RECORDS SUPPLIED Start Marker

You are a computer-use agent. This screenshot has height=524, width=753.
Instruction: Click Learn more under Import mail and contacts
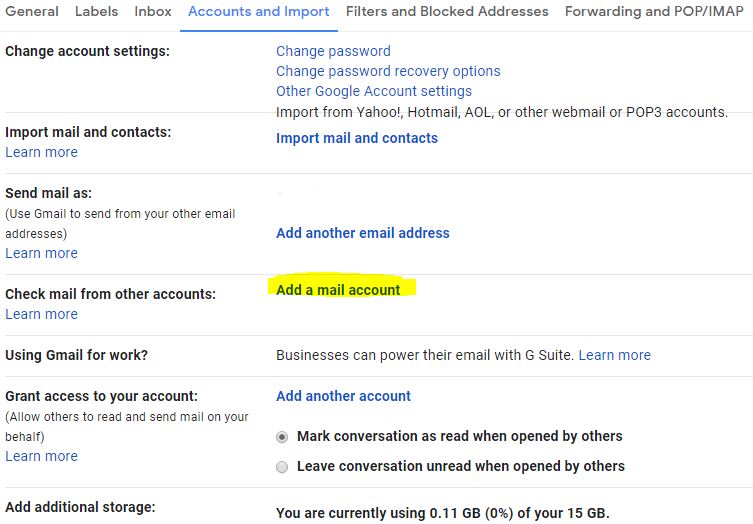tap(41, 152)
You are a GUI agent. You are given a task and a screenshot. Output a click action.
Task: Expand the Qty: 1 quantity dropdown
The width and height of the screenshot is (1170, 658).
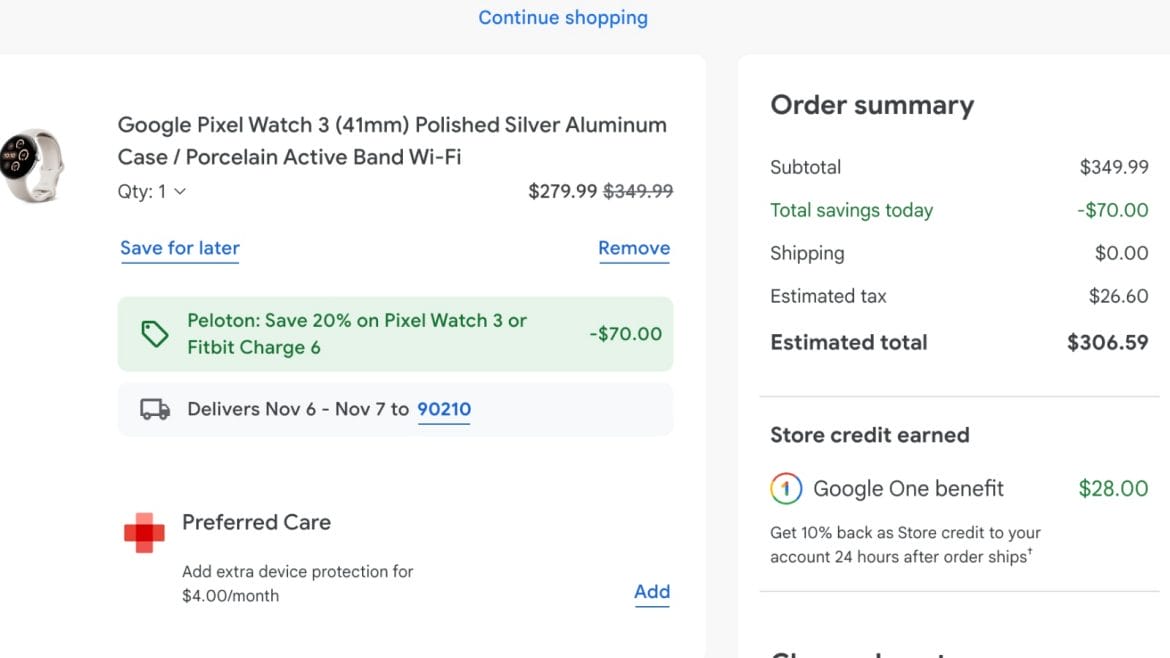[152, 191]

RECORDS SUPPLIED End Marker
RECORDS SUPPLIED Start Marker

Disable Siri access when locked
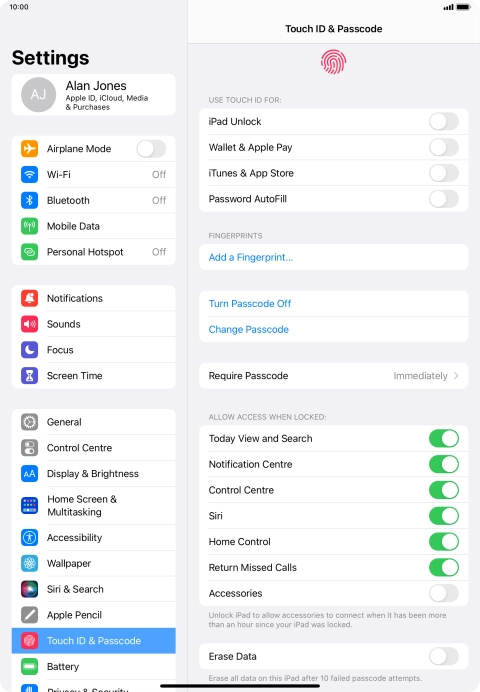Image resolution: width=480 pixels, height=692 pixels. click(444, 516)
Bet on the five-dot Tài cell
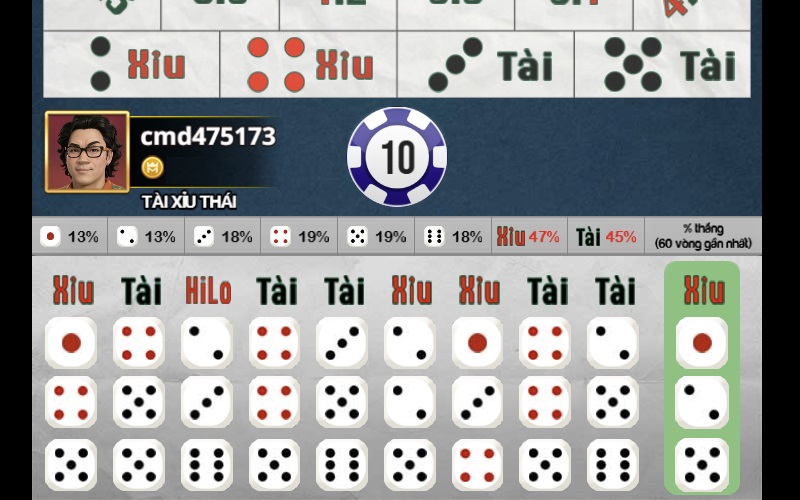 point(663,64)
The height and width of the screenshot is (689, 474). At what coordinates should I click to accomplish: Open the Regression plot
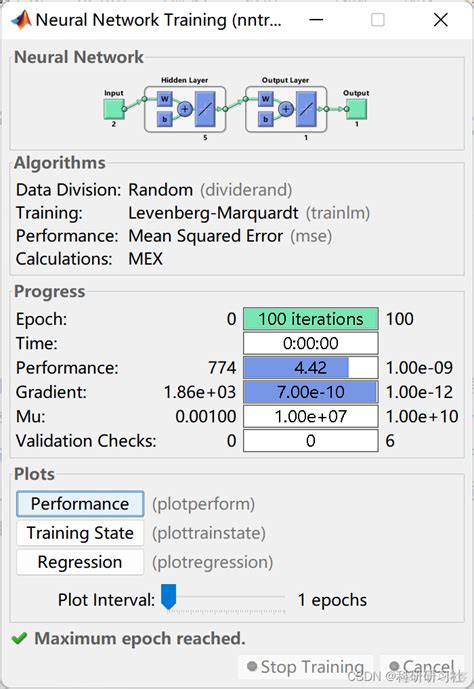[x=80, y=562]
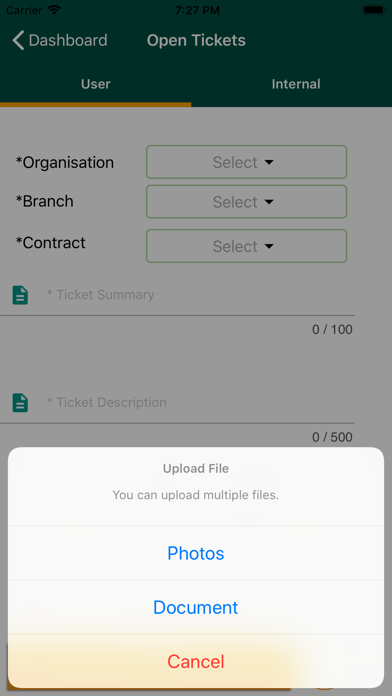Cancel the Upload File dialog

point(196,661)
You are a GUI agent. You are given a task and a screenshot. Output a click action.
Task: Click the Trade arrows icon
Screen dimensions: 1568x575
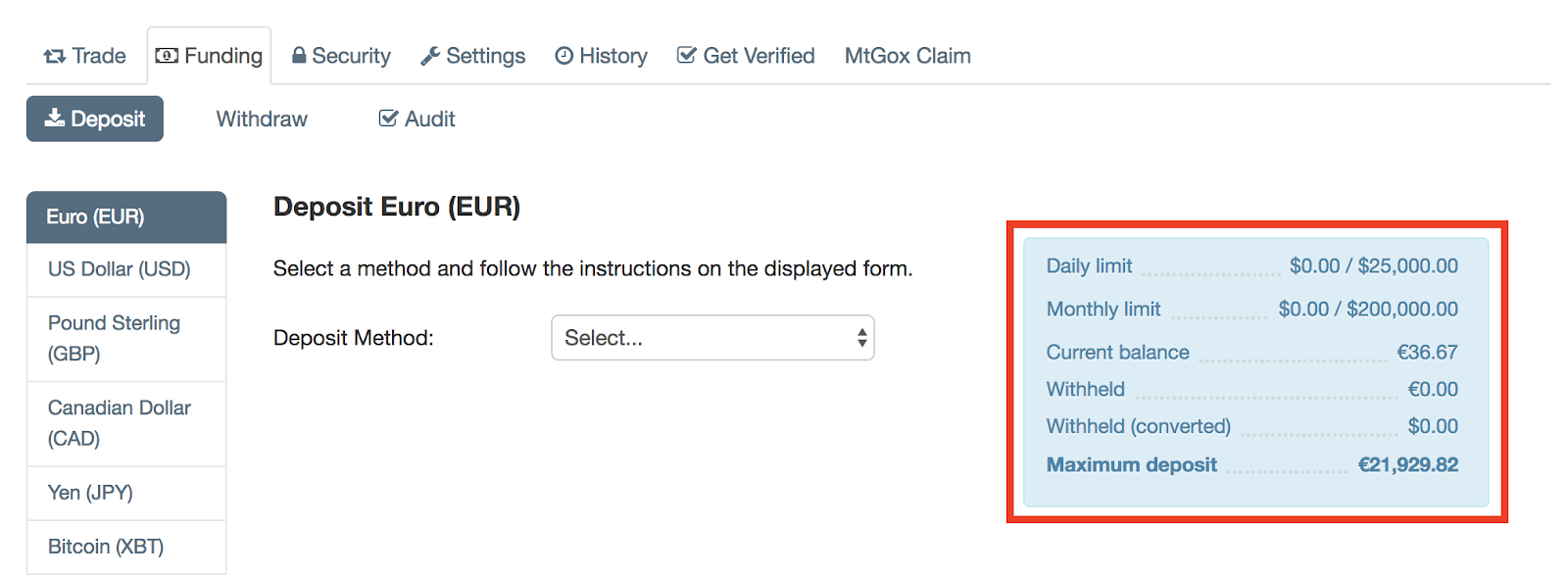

RECORDS SUPPLIED End Marker

- TASK TO COMPLETE -
Looking above, find the stretch of lines that opens with the one holding "The height and" and closes with the one holding "Screen dimensions: 1568x575". Copy it exactly, pictures excluded.

- RESPONSE TO THE EXERCISE -
The height and width of the screenshot is (689, 474). At what coordinates should I click to accomplish: Open the Regression plot
[x=80, y=562]
Cancel the Upload File dialog

point(196,661)
You are a GUI agent. You are given a task and a screenshot. Output a click action.
Task: Click the Trade arrows icon
Screen dimensions: 1568x575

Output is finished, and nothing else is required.